Finance Minister Nirmala Sitharaman has introduced two significant bills in the Lok Sabha to ensure that taxes on tobacco, cigarettes, gutkha, bidi and pan masala remain unchanged even after the GST 2.0 regime fully stabilises. The move aims to prevent any drop in the total tax incidence once the current compensation cess expires in 2026.
The bills—tabled during the ongoing Winter Session—include:
1. The Central Excise (Amendment) Bill, 2025
This bill reintroduces and sharply increases the central excise duty on tobacco and related products.

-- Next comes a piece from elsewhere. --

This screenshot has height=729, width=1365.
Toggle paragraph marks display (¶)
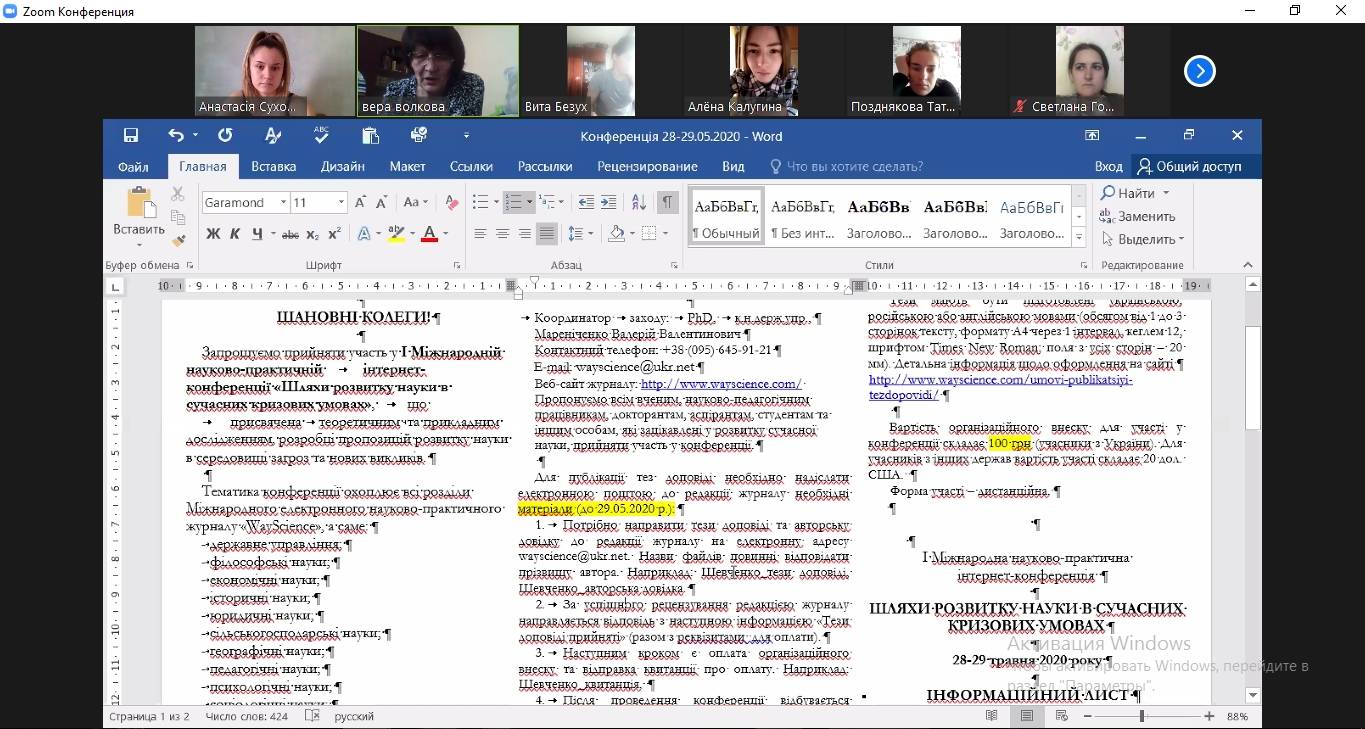click(667, 203)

2. The Health Security & National Security Cess Bill, 2025
Introduces a new Health Cess on pan masala, gutkha, and similar “sin goods”.

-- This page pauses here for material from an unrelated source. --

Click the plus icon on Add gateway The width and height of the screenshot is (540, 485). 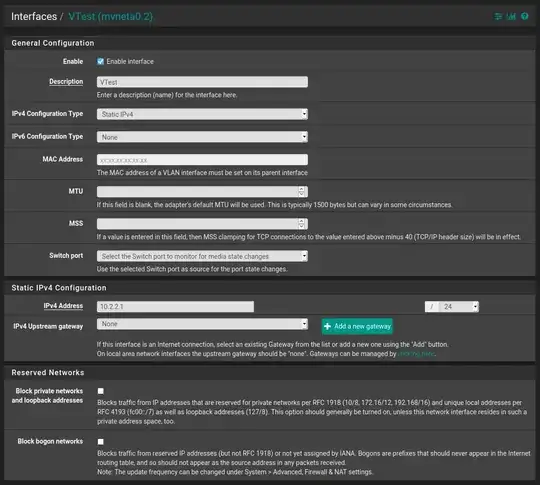tap(328, 326)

Why the New Taxes Are Needed
GST 2.0, launched on September 22, 2025, capped the GST rate on sin goods at 40%.
However, tobacco and pan masala were kept out of this reset because states are still repaying massive Covid-era compensation loans.
Once these loans—borrowed in FY21 and FY22—are fully cleared (expected by March 31, 2026), the compensation cess on tobacco will automatically lapse.
To prevent tobacco and pan masala companies from enjoying any reduction in taxes, the Centre is now shifting the burden from:
❌ Compensation Cess
to
✅ Central Excise Duty + New Health Cess
This ensures prices of cigarettes, pan masala, and gutkha do not fall.
Government’s Official Clarification
According to the official note,
“Compensation cess levied on tobacco and tobacco products will be discontinued once interest and loan liabilities are fully discharged.”
The amendment is necessary to give the government fiscal space to maintain the current high tax burden on these products.
What This Means for Consumers & States
For Consumers:
- Prices will remain high even after the compensation cess ends.
- Cigarettes, bidis, gutkha, pan masala, chewing tobacco will not become cheaper.
For States:
- Revenue will now come through the GST devolution pool instead of the compensation cess fund.
- No financial loss for state governments.
For Public Health Advocates:
- They have welcomed the move, calling it a “smart health revenue strategy.”
For the Industry:
- Manufacturers say it confirms the government’s stance that taxes on sin goods will never be reduced.
What’s Next?
Both bills are expected to be discussed and passed in the current Winter Session as the government aims to complete the transition before April 2026.